DAPT评分用于识别PCI术后持续双抗治疗12个月无事件后继续长期双抗治疗可能获益的人群,DAPT评分≥2分提示延长双抗治疗(12~30个月)时的心肌梗死获益是出血风险的8倍,DAPT评分<2分提示延长双抗治疗发生出血的风险是预防支架血栓或心肌梗死获益的2.5倍。DAPT评分的独立预测因子,如年龄、病史、PCI史、支架直径等都是临床比较容易获得的因素,方便使用。风险模型应该既精确又能在不同患者人群中产生可重复的结果,又准确地使其预测与真实结果相匹配[12]。本研究尝试以DAPT评分为基础对CTO患者实际用药情况进行风险评估,观察缺血及出血事件的发生,结果提示≥2分的CTO患者PCI术后给予延长的双抗治疗预防缺血事件的获益更多,主要体现在心源性死亡、TVR的发生率上,而标准双抗治疗在低分患者出血风险更低,与DAPT研究的结果是一致的。但是DAPT风险评分也有其局限性:前12个月双抗治疗未设空白对照组,在药物选择上均使用氯吡格雷和普拉格雷,没有包括替格瑞洛;未纳入亚洲人群。本研究标准双抗治疗组18%的患者、延长双抗治疗组5%的患者均使用替格瑞洛;患者均为中国人,更符合我国国情。
《2017年欧洲冠心病双联抗血小板治疗指南》推荐PRECISE-DAPT评分用于评价冠状动脉支架植入后短期/长期疗程的抗血小板治疗,DAPT评分用于PCI术后持续双抗治疗12个月无事件后继续长期双抗[13]。PRECISE-DAPT评分预测初始PCI后患者院外出血风险[14]。国内研究认为,PRECISE-DAPT、CRUSADE出血评分对ACS患者近期出血均有良好的预测价值,PARIS风险预测评分对我国患者PCI术后冠状动脉血栓事件预测性有限,而对复合缺血事件和全因死亡事件有一定的区分度[15]。其中CRUSADE评分对于院内出血事件的预测作用较好,而PRECISE-DAPT评分的预测作用存在局限性。仅在评分较高的患者中有较好的预测作用[16]。而且PRECISE-DAPT评分依赖血常规及肌酐清除率,一次住院多次化验,变化比较大,只要有出血史就算25分,但又没有对出血做分层,小的出血和大的出血对临床指导意义不同,对支架植入类型没有要求,用于临床指导双抗时程有一定局限性。所以,本研究未采用PRECISE-DAPT评分作为分组参考。
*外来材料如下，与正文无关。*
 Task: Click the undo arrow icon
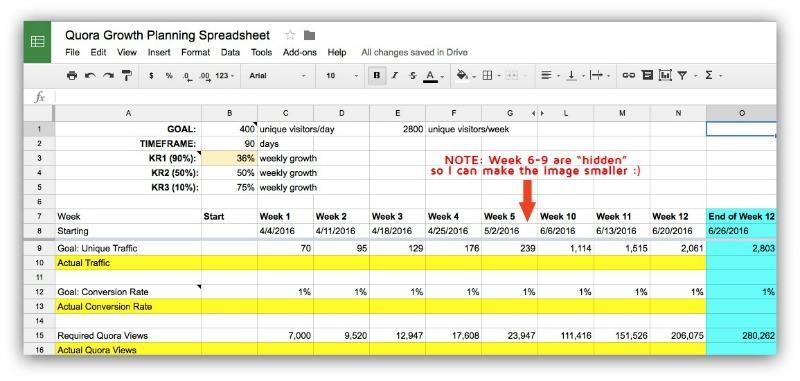[90, 75]
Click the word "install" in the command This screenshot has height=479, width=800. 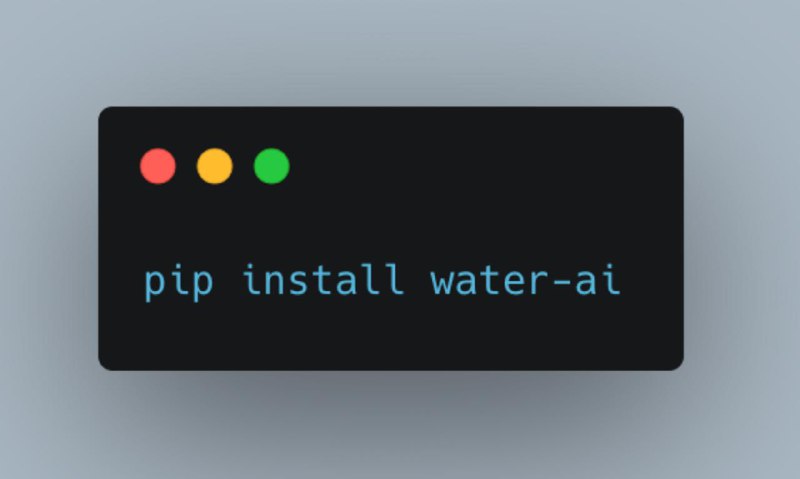[323, 279]
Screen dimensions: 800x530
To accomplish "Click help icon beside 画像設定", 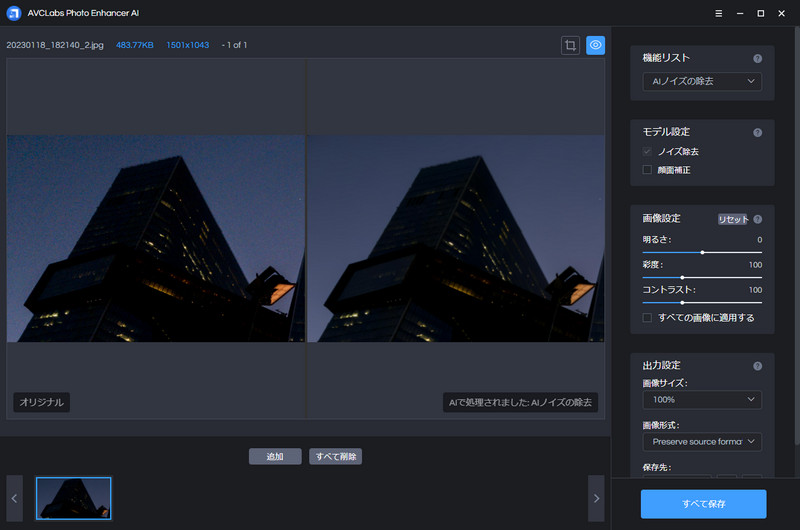I will click(x=757, y=219).
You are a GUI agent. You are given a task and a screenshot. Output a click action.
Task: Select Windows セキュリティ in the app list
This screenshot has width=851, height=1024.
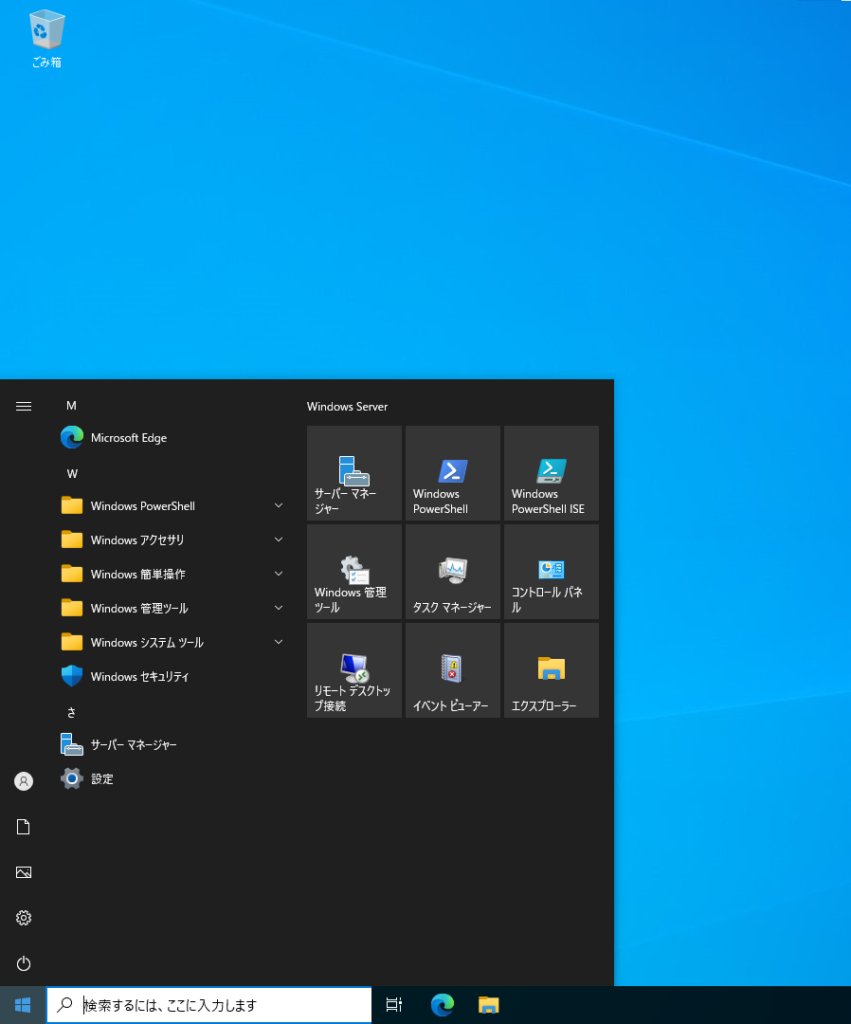pyautogui.click(x=139, y=677)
但是否应使用CRUSADE出血评分需进一步探讨,或许定期使用不同评分动态评估患者的风险更符合临床实际。
本研究有一定的局限性:第一,该研究为观察性研究,容易受到各种偏倚的影响;第二,本研究纳入患者数量较少,并且我们只针对PCI成功的患者;第三,本研究中虽然应用新型抗血小板药物替格瑞洛,但是使用量仍不高,而目前越来越多的高危患者选择替格瑞洛,因此,对于合并CTO患者服用新型抗血小板药物是否能够明显获益尚需深入研究;第四,由于目前所用支架均为二代药物涂层支架,本研究未按照紫杉醇支架计分,而在DAPT评分中紫杉醇支架单独作为一个评分指标,本组病例也无静脉移植PCI,造成计分减少,可能会影响一部分缺血结果,是否应将药物洗脱支架纳入评分标准,需要进一步研究。另外,DAPT评分模型中未纳入既往出血史、入院贫血、口服抗凝药等能增加出血风险的变量,是否应当使用出血和缺血两种评分分别评价,也需进一步探讨。尽管有这些局限性,我们的研究仍提供了长期随访数据,为CTO患者制定最佳抗血小板药物治疗计划提供了参考依据,将指导CTO患者介入术后抗血小板治疗药物的选择及联合用药等问题,为制定个体化用药方案提供更多证据,协助临床平衡出血相关风险与抗栓治疗的获益,而且优化患者经济效益比,为减少患者及社会无效经济负担做出贡献。
综上,我们认为DAPT评分可用于指导CTO患者介入术后初始抗血小板治疗风险评估,≥2分的CTO患者建议介入术后给予延长的双联抗血小板治疗,<2分的患者建议给予标准时程的双联抗血小板治疗。并建议定期使用不同评分动态评估康复期患者的风险。